• State Regulations and Legislation

WV May Repeal Patient Protection Law

Mar 02, 2017

Companion bills in the West Virginia Senate and House of Representatives would repeal a 40-year-old law that protects patients from potential radiation overexposure during medical imaging and radiation therapy procedures. 

Introduced by Sen. Craig Blair and Rep. Daniel Hamrick, Senate Bill 195 and House Bill 2681 would eliminate the West Virginia Medical Imaging and Radiation Therapy Technology Board of Examiners. The board oversees the licensing program for the radiologic technologists who administer ionizing radiation during medical imaging and radiation therapy procedures. The state has more than 3,100 certified radiologic technologists licensed by the board.

Radiologic technologists and radiation therapists operate some of the most sophisticated and highly technical equipment used in health care today. They are responsible for radiation protection measures, radiation physics, patient positioning and equipment protocols. Under the state’s current licensure law, radiologic technologists must graduate from an accredited educational program, pass a national certification examination and earn annual continuing education credits to ensure that their skills are up to date in order to provide high-quality patient care.

According to West Virginia Society of Radiologic Technologists President Jackie Johnston, lawmakers are putting patients’ health and safety at risk in an effort to reduce government oversight of health professions. “Patient safety comes first. You wouldn’t want to be treated by a doctor who didn’t go to medical school and never passed the board examination, or get your prescriptions filled by an unlicensed pharmacist who didn’t go to pharmacy school. The state owes its citizens the assurance that if you need a radiologic image or a radiation therapy treatment, you are imaged or treated by a radiographer or a radiation therapist who graduated from an accredited radiologic educational program and who has passed the national board examination and is an expert in radiation protection measures.”

Passage of S.B. 195 and H.B. 2681 would allow personnel with no education or training in radiation safety measures, radiation protection best practices or equipment operation to perform medical imaging or radiation therapy procedures. “By eliminating requirements, West Virginia is conceding that uneducated, unqualified and unprepared personnel could perform radiologic technology duties, which puts patients at risk for errors, multiple exams and radiation overexposure,” said Johnston.


Misty Jarrell
Having a competent, qualified person taking your radiographic examination is very important in regards to patient safety.
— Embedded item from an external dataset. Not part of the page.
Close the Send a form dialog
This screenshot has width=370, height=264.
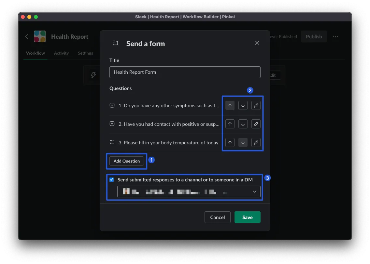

It's not just as easy as pushing a button and obtaining the image. Understanding the physics and positioning of anatomy are two key components to producing a diagnostic image to be interpreted for medical diagnosis. Limiting the amount of radiation that a patient is exposed to is also vital especially when dealing with the pediatric patients. The laws that attempt to allow unqualified personnel to be able to perform radiographic procedures are dangerous. In an attempt to lower costs for medical care, these laws are putting patients in danger of being exposed to too much radiation and or having missed diagnoses due to images not being of diagnostic quality. Furthermore, just because a licensed professional holds credentials in one field, such as nursing, it does not mean that they are qualified to perform or interpret radiographic studies in a competent manner unless they also hold credentials for the radiographic modality for which they are performing or interpreting studies.
Lorenza Clausen
Citizens need to contact their representatives and voice their concerns. After attending 7 RT in DC campaigns over the years to lobby for minimum standards for all states, the one thing the offices always said was "we want to hear from our constituents" I can go to offices and discuss issues but if I can not vote for them they really don't have to listen to what I have to say. Write, email or call. It is very simple and does not have to be a lengthy piece. simple and straightforward the "whys" of it being or not being a good thing
Mary Boswell
I believe that state licensure does little to protect patients. If you read the bills being presented in Missouri almost everyone is allowed to use x-ray equipment if they have any initial behind their name. The only benefit will be the money that is collected by all the technologist whom already pay plenty for their continuing education and yearly fees.
Rena Pederson
I find it quite interesting to know many states require you to have state licensure to cut hair, but they don't require someone to be licensed to "radiate" your body! Something is wrong with this picture! Maybe if we had our state representative placed on the table as a patient and press that button, they would change there mind!
Kristin Seitz
When I read the Missouri bill, it sounds very similar to what we have in Ohio. Missouri will require ARRT or the appropriate registry for the modality. It sounds like they're headed in the right direction.
Kristin Seitz
Does anyone know the justification for repealing the law? Any WV techs available for insight?